New Frontiers
Innovative East Austin apartments offer permanent housing for chronically homeless
A groundbreaking new facility built to combat homelessness while providing support for mental health and addiction issues is coming to East Austin. Integral Care's Housing First Oak Springs, a new four-story apartment complex, will provide 50 fully furnished units to Austinites dealing with housing insecurity.
Units in the new complex, which broke ground on January 22, will come complete with a kitchenette, bedroom, and living area. Amenities include green spaces, vertical gardens, onsite laundry and computer facilities, outdoor exercise space, and a shared community room. Located at 3000 Oak Springs Dr., the prime spot off Airport Boulevard also provides residents easy access to public transportation.

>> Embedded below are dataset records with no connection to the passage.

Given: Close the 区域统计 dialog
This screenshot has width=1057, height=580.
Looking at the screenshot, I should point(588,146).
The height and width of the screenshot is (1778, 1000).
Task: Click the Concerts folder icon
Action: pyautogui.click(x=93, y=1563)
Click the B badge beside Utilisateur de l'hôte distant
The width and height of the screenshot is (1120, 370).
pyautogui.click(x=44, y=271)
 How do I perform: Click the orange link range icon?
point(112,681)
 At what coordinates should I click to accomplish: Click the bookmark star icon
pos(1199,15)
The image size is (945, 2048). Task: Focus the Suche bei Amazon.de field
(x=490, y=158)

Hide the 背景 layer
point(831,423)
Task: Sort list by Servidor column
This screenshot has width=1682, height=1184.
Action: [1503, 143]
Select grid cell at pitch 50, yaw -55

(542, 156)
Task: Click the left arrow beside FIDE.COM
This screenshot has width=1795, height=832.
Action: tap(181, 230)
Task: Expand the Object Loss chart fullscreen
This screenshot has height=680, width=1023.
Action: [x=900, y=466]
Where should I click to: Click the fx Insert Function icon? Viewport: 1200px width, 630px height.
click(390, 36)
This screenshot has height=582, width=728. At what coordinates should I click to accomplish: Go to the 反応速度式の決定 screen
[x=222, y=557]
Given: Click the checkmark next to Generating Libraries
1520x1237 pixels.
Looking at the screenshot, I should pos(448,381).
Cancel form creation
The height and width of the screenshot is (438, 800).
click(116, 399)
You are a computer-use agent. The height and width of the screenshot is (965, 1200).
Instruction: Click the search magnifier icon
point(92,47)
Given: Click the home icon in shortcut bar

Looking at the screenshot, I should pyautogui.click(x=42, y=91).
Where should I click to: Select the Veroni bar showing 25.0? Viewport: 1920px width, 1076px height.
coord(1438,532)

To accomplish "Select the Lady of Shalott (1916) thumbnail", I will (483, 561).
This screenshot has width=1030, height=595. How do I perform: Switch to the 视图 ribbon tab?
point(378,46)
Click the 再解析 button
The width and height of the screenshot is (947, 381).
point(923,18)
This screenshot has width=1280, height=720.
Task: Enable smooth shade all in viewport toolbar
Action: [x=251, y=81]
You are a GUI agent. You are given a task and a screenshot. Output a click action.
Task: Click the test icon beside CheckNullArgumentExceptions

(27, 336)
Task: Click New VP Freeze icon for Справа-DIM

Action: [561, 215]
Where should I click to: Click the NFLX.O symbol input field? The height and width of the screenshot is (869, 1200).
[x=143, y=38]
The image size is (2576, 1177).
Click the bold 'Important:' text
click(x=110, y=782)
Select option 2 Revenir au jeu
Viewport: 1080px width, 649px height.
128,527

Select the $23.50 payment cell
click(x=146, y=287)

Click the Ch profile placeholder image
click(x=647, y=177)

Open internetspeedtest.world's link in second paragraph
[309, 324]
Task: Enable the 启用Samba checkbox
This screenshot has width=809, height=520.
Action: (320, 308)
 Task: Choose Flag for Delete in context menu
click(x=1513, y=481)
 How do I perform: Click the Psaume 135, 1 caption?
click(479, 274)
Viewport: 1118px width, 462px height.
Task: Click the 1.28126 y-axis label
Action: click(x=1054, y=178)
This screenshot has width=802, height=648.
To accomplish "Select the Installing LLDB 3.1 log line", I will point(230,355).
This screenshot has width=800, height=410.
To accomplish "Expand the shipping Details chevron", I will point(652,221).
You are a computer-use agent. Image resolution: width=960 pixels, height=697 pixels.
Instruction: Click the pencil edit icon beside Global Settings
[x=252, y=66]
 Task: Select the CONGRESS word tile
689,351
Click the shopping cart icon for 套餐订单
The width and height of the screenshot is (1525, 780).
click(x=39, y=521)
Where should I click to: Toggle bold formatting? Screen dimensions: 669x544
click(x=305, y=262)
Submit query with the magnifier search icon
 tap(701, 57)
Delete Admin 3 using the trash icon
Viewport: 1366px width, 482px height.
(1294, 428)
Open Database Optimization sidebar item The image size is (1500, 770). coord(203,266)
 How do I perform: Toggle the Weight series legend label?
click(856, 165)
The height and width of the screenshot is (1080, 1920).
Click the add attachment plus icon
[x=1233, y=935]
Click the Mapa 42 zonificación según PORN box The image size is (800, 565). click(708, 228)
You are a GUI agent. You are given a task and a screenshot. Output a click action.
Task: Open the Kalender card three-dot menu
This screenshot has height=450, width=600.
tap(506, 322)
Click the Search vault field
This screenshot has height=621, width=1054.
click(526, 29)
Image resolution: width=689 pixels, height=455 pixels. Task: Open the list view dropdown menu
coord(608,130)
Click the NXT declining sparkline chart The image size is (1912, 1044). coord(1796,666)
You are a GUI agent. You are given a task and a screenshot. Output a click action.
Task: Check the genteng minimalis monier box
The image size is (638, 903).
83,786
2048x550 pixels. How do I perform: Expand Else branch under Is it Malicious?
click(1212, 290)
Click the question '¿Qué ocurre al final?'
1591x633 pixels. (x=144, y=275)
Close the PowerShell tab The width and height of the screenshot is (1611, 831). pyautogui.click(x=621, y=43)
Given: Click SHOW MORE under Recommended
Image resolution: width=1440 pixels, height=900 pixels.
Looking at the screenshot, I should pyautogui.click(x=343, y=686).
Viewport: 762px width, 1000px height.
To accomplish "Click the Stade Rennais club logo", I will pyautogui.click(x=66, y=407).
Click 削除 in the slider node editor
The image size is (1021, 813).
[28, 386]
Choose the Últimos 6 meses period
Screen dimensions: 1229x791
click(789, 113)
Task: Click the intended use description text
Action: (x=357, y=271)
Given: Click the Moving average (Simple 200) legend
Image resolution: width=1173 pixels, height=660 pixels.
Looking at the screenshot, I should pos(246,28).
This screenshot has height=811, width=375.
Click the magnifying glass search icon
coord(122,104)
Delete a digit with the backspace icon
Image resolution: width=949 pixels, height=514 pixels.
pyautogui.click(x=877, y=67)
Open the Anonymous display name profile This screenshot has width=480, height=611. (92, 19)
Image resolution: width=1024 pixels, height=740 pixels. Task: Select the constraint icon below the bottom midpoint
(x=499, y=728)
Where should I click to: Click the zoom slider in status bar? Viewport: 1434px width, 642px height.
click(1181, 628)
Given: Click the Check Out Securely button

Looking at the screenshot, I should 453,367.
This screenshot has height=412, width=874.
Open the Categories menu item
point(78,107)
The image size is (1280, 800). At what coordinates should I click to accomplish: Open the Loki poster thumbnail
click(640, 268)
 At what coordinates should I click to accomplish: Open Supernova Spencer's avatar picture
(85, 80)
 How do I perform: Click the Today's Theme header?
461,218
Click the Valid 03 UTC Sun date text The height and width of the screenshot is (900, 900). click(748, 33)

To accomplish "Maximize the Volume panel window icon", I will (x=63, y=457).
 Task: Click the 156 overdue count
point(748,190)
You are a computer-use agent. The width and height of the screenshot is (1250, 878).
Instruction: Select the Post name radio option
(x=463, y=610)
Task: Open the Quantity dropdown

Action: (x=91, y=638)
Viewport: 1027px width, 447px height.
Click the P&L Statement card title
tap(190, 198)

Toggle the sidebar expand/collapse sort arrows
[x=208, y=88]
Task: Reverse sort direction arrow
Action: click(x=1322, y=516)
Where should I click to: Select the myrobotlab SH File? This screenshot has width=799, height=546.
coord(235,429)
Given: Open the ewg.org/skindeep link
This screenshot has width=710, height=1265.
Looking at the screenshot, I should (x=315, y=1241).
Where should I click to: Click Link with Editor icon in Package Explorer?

While the amenities are plush, it's the community of support that makes Housing First Oak Springs such a unique model for combating homelessness. "Once housed, [residents] are offered rehabilitation services and recovery supports to help them regain their health and stability," Housing First Oak Springs says on its website. "With a safe place to live and appropriate support services, the vicious cycle of shelter, jail, and emergency room ends and recovery begins."
The model is one of permanence and whole-person care, providing residents not only with a place to live, but also with access to mental health and employment services; healthcare teams comprised of doctors, psychiatric nurse practitioners, and medical assistants; and an onsite health clinic to provide both mental, physical, and substance abuse services. (The clinic will also be available to the community.)
The "housing first" model comes with a proven track of success. Since 2013, Integral Care has pulled Austinites off the streets without precondition and into permanent housing around the city. According to the company, this has led to an 85 percent success rate, meaning the majority of people stay in permanent housing.
Funding for the $18.2 million complex is funded through the Texas Health and Human Services Commission, City of Austin affordable housing bond funds, low-income housing tax credits, and private philanthropy. Data from cities like Los Angeles and New York, which have already implemented projects using the housing first model, has shown a savings of approximately $20,000 per year, per individual. Most of this savings comes from a decrease in interactions with law enforcement and EMS, and fewer hospital stays.
"Based on the results achieved through our current Housing First efforts, we estimate that housing 50 more of the most vulnerable people in our community will result in savings of at least $1 million per year," says Housing First Oak Springs in a release.
With construction beginning the week of January 22, Housing First Oak Springs is slated to welcome new residents by spring 2019.